__Source data__:
━━━━━━━━━━━━━━━━━━━━━━━━━━━━━━

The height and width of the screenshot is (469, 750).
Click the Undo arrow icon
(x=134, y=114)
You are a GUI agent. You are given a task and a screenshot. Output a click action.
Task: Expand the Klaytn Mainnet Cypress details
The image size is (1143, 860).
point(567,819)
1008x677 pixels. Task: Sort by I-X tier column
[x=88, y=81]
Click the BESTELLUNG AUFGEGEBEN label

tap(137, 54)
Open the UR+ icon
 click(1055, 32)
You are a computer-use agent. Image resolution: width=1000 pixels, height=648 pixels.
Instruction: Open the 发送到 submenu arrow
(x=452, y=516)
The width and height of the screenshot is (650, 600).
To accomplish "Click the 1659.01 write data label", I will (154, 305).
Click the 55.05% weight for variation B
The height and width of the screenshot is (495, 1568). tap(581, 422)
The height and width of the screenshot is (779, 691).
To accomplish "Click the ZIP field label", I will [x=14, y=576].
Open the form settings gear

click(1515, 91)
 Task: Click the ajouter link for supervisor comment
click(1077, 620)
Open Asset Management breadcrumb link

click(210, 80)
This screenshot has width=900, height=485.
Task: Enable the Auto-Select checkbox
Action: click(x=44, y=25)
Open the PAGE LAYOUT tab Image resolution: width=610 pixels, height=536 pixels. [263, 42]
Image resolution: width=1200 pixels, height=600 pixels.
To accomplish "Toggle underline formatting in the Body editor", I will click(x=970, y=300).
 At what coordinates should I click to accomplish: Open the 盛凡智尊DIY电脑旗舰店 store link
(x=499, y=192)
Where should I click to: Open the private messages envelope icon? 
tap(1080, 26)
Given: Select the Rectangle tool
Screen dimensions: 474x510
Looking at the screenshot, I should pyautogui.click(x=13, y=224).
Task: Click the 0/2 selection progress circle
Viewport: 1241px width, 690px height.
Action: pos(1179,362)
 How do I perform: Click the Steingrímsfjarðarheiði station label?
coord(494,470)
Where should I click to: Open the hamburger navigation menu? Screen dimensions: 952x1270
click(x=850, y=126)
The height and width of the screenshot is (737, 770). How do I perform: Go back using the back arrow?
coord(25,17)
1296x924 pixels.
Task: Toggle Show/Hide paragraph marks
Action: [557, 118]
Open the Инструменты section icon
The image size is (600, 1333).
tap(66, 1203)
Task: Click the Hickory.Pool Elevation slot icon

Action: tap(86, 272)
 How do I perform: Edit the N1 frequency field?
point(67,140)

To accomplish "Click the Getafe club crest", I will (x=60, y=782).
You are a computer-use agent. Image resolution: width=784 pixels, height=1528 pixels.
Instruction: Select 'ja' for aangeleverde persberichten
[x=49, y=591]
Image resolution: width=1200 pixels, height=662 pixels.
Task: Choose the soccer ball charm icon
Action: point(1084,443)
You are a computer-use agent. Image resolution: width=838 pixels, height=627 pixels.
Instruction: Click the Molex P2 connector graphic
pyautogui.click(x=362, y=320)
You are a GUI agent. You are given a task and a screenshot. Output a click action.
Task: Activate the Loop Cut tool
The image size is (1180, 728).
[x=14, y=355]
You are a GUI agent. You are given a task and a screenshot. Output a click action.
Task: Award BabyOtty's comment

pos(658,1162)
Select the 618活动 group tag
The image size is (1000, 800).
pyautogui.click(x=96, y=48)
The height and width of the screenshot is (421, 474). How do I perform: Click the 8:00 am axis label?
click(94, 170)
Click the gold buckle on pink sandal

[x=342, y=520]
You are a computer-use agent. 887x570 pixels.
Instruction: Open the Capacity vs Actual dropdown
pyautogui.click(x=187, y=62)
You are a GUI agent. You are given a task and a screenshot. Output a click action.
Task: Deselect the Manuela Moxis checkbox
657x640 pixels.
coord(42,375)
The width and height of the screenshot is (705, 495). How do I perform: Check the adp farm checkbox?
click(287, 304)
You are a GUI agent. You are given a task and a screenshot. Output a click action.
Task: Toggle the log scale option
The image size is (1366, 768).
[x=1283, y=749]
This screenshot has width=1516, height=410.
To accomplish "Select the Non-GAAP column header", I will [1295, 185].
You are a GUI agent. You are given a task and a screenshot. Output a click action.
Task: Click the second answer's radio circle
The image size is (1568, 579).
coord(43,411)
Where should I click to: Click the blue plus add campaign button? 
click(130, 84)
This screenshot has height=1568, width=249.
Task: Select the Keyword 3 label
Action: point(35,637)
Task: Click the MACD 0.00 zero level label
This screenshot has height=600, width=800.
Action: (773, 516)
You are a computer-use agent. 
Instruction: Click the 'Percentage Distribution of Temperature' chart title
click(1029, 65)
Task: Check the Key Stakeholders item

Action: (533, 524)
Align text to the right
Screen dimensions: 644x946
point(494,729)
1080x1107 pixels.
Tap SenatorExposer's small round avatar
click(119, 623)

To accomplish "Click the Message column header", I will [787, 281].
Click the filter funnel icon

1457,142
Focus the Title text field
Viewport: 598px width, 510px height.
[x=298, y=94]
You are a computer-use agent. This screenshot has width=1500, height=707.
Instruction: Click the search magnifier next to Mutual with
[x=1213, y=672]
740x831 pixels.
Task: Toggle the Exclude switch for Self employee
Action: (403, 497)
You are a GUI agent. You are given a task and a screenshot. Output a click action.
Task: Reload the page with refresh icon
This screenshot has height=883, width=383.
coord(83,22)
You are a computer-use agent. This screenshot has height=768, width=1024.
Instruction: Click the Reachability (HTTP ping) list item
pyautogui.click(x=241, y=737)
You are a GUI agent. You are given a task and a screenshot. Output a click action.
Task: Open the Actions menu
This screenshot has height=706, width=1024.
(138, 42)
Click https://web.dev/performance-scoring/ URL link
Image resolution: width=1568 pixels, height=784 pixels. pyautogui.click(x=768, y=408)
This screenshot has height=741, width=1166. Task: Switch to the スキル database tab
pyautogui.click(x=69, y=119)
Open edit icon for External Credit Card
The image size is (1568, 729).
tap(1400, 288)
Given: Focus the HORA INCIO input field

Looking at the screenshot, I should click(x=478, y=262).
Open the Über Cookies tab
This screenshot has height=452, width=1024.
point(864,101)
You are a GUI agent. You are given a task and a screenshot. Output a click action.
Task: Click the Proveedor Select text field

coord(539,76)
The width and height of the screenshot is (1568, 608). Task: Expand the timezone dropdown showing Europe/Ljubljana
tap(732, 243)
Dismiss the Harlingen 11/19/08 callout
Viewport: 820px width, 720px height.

━━━━━━━━━━━━━━━━━━━━━━━━━━━━━━

Each line of the data is to be transcribed exactly, with nothing left out.

__Reply to the exercise__:
The height and width of the screenshot is (469, 750).
Click the Undo arrow icon
(x=134, y=114)
You are a GUI agent. You are given a task and a screenshot. Output a click action.
Task: Expand the Klaytn Mainnet Cypress details
The image size is (1143, 860).
point(567,819)
1008x677 pixels. Task: Sort by I-X tier column
[x=88, y=81]
Click the BESTELLUNG AUFGEGEBEN label

tap(137, 54)
Open the UR+ icon
 click(1055, 32)
You are a computer-use agent. Image resolution: width=1000 pixels, height=648 pixels.
Instruction: Open the 发送到 submenu arrow
(x=452, y=516)
The width and height of the screenshot is (650, 600).
To accomplish "Click the 1659.01 write data label", I will (154, 305).
Click the 55.05% weight for variation B
The height and width of the screenshot is (495, 1568). tap(581, 422)
The height and width of the screenshot is (779, 691).
To accomplish "Click the ZIP field label", I will [x=14, y=576].
Open the form settings gear

click(1515, 91)
 Task: Click the ajouter link for supervisor comment
click(1077, 620)
Open Asset Management breadcrumb link

click(210, 80)
This screenshot has width=900, height=485.
Task: Enable the Auto-Select checkbox
Action: click(x=44, y=25)
Open the PAGE LAYOUT tab Image resolution: width=610 pixels, height=536 pixels. [263, 42]
Image resolution: width=1200 pixels, height=600 pixels.
To accomplish "Toggle underline formatting in the Body editor", I will click(x=970, y=300).
 At what coordinates should I click to accomplish: Open the 盛凡智尊DIY电脑旗舰店 store link
(x=499, y=192)
Where should I click to: Open the private messages envelope icon? 
tap(1080, 26)
Given: Select the Rectangle tool
Screen dimensions: 474x510
Looking at the screenshot, I should pyautogui.click(x=13, y=224).
Task: Click the 0/2 selection progress circle
Viewport: 1241px width, 690px height.
Action: pos(1179,362)
 How do I perform: Click the Steingrímsfjarðarheiði station label?
coord(494,470)
Where should I click to: Open the hamburger navigation menu? Screen dimensions: 952x1270
click(x=850, y=126)
The height and width of the screenshot is (737, 770). How do I perform: Go back using the back arrow?
coord(25,17)
1296x924 pixels.
Task: Toggle Show/Hide paragraph marks
Action: [557, 118]
Open the Инструменты section icon
The image size is (600, 1333).
tap(66, 1203)
Task: Click the Hickory.Pool Elevation slot icon

Action: tap(86, 272)
 How do I perform: Edit the N1 frequency field?
point(67,140)

To accomplish "Click the Getafe club crest", I will (x=60, y=782).
You are a computer-use agent. Image resolution: width=784 pixels, height=1528 pixels.
Instruction: Select 'ja' for aangeleverde persberichten
[x=49, y=591]
Image resolution: width=1200 pixels, height=662 pixels.
Task: Choose the soccer ball charm icon
Action: point(1084,443)
You are a computer-use agent. Image resolution: width=838 pixels, height=627 pixels.
Instruction: Click the Molex P2 connector graphic
pyautogui.click(x=362, y=320)
You are a GUI agent. You are given a task and a screenshot. Output a click action.
Task: Activate the Loop Cut tool
The image size is (1180, 728).
[x=14, y=355]
You are a GUI agent. You are given a task and a screenshot. Output a click action.
Task: Award BabyOtty's comment

pos(658,1162)
Select the 618活动 group tag
The image size is (1000, 800).
pyautogui.click(x=96, y=48)
The height and width of the screenshot is (421, 474). How do I perform: Click the 8:00 am axis label?
click(94, 170)
Click the gold buckle on pink sandal

[x=342, y=520]
You are a computer-use agent. 887x570 pixels.
Instruction: Open the Capacity vs Actual dropdown
pyautogui.click(x=187, y=62)
You are a GUI agent. You are given a task and a screenshot. Output a click action.
Task: Deselect the Manuela Moxis checkbox
657x640 pixels.
coord(42,375)
The width and height of the screenshot is (705, 495). How do I perform: Check the adp farm checkbox?
click(287, 304)
You are a GUI agent. You are given a task and a screenshot. Output a click action.
Task: Toggle the log scale option
The image size is (1366, 768).
[x=1283, y=749]
This screenshot has width=1516, height=410.
To accomplish "Select the Non-GAAP column header", I will [1295, 185].
You are a GUI agent. You are given a task and a screenshot. Output a click action.
Task: Click the second answer's radio circle
The image size is (1568, 579).
coord(43,411)
Where should I click to: Click the blue plus add campaign button? 
click(130, 84)
This screenshot has height=1568, width=249.
Task: Select the Keyword 3 label
Action: point(35,637)
Task: Click the MACD 0.00 zero level label
This screenshot has height=600, width=800.
Action: (773, 516)
You are a computer-use agent. 
Instruction: Click the 'Percentage Distribution of Temperature' chart title
click(1029, 65)
Task: Check the Key Stakeholders item

Action: (533, 524)
Align text to the right
Screen dimensions: 644x946
point(494,729)
1080x1107 pixels.
Tap SenatorExposer's small round avatar
click(119, 623)

To accomplish "Click the Message column header", I will [787, 281].
Click the filter funnel icon

1457,142
Focus the Title text field
Viewport: 598px width, 510px height.
[x=298, y=94]
You are a computer-use agent. This screenshot has width=1500, height=707.
Instruction: Click the search magnifier next to Mutual with
[x=1213, y=672]
740x831 pixels.
Task: Toggle the Exclude switch for Self employee
Action: (403, 497)
You are a GUI agent. You are given a task and a screenshot. Output a click action.
Task: Reload the page with refresh icon
This screenshot has height=883, width=383.
coord(83,22)
You are a computer-use agent. This screenshot has height=768, width=1024.
Instruction: Click the Reachability (HTTP ping) list item
pyautogui.click(x=241, y=737)
You are a GUI agent. You are given a task and a screenshot. Output a click action.
Task: Open the Actions menu
This screenshot has height=706, width=1024.
(138, 42)
Click https://web.dev/performance-scoring/ URL link
Image resolution: width=1568 pixels, height=784 pixels. pyautogui.click(x=768, y=408)
This screenshot has height=741, width=1166. Task: Switch to the スキル database tab
pyautogui.click(x=69, y=119)
Open edit icon for External Credit Card
The image size is (1568, 729).
tap(1400, 288)
Given: Focus the HORA INCIO input field

Looking at the screenshot, I should click(x=478, y=262).
Open the Über Cookies tab
This screenshot has height=452, width=1024.
point(864,101)
You are a GUI agent. You are given a task and a screenshot. Output a click action.
Task: Click the Proveedor Select text field

coord(539,76)
The width and height of the screenshot is (1568, 608). Task: Expand the timezone dropdown showing Europe/Ljubljana
tap(732, 243)
Dismiss the Harlingen 11/19/08 callout
Viewport: 820px width, 720px height.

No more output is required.